---------- PASSAGE FOR REVIEW

Administration officials also suggested that they would increase US sanctions on Iran and Venezuela, but that policy so far has proved to be a dead end. President Trump has imposed or increased economic penalties on Cuba, North Korea, Russia, and Germany, as well as Iran and Venezuela. None of these governments has submitted to Washington. Indeed, after the president suggested that he could easily bring Tehran to heel it contemptuously rejected Secretary of State Mike Pompeo’s surrender terms. The president was left to nearly beg the Islamic Republic to negotiate, without success.
Anyway, the US has no obvious means to stop an oil-for-gold transaction, since America’s most effective sanctions utilize its domination of the international financial system. And what transactions are left to penalize? Ben Cahill of the Center for Strategic and International Studies observed: "It’s almost become like a whack-a-mole situation where every time an illicit transaction comes up involving Venezuela, the US government tries to put sanctions on it. But there are diminishing returns. We’re running out of entities to sanction."
Of course, the world will benefit when the oppressive regimes in both Caracas and Tehran pass away. Most important, they abuse their own people. However, Washington has done much to stoke hostility in both capitals, having promoted coups, threatened military action, and promoted regime change. US policy effectively encouraged the two pariah regimes to cooperate.
This is not the first or most serious example of the "enemy of my enemy" phenomenon at work-which also includes Cuba, the recipient of some presumed free or deeply discounted oil from Venezuela. Washington’s confrontational policy toward both Russia and China has driven them together, making a far more serious combination. Yet Moscow traditionally has viewed itself as part of the West and increasingly is the junior partner in its cooperation with Beijing.
An even more important consequence of American hubris is Europe’s developing workaround to US sanctions on Iran. On financial issues, at least, the Trump administration is encouraging virtually the entire world to organize against America. US policymakers appear oblivious to the building resentment over their demand that the rest of the world kowtow or else face financial ruin. If the dollar loses its primacy, it is more likely to be due to political misjudgment than fiscal mismanagement, even though the latter is equally serious.

--------------------

## REQUIRED ACTIONS
a – Echo the passage on US sanctions word for word, everything from "An even more" down to "is equally serious.".
b – Answer these questions from the passage on US sanctions:
(i) Which organization is Ben Cahill associated with?
(ii) Which country is said to receive presumed free or deeply discounted oil from Venezuela?
(iii) Whose surrender terms did Tehran reject?
c – Continue the passage on US sanctions, starting after its final sentence.

---------- DATA

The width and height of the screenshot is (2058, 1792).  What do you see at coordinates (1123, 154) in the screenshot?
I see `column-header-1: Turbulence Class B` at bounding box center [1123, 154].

--------------------

## EXPECTED OUTPUTS
a –
An even more important consequence of American hubris is Europe’s developing workaround to US sanctions on Iran. On financial issues, at least, the Trump administration is encouraging virtually the entire world to organize against America. US policymakers appear oblivious to the building resentment over their demand that the rest of the world kowtow or else face financial ruin. If the dollar loses its primacy, it is more likely to be due to political misjudgment than fiscal mismanagement, even though the latter is equally serious.

b –
(i) The Center for Strategic and International Studies
(ii) Cuba
(iii) Secretary of State Mike Pompeo's

c –
Washington’s sanctions policies against Iran and Venezuela have achieved little other than to impoverish the peoples of both nations. The governing elites appear to be getting along just fine. Similar has been the impact in Cuba, under an American economic embargo for six decades. And North Korea and Russia, as well. Now even beleaguered Iran is challenging the US in America’s own neighborhood, despite the sacred Monroe Doctrine. Observed economist Orlando Ochoa: "Iran is taking the bold move to show the world that they also have influence in an area the US considers its backyard."
It is time for Washington to de-escalate these disputes and look for political accommodations. Economic sanctions can be a useful tool but are best employed as part of a larger diplomatic campaign with international backing. As both Iran and Venezuela have dramatically demonstrated, unilateral sanctions rarely enable America to dictate to even the poorest state. Yet again the Trump administration has highlighted its arrogant impotence, embarrassing itself and America.
Doug Bandow is a Senior Fellow at the Cato Institute. A former Special Assistant to President Ronald Reagan, he is author of Foreign Follies: America’s New Global Empire.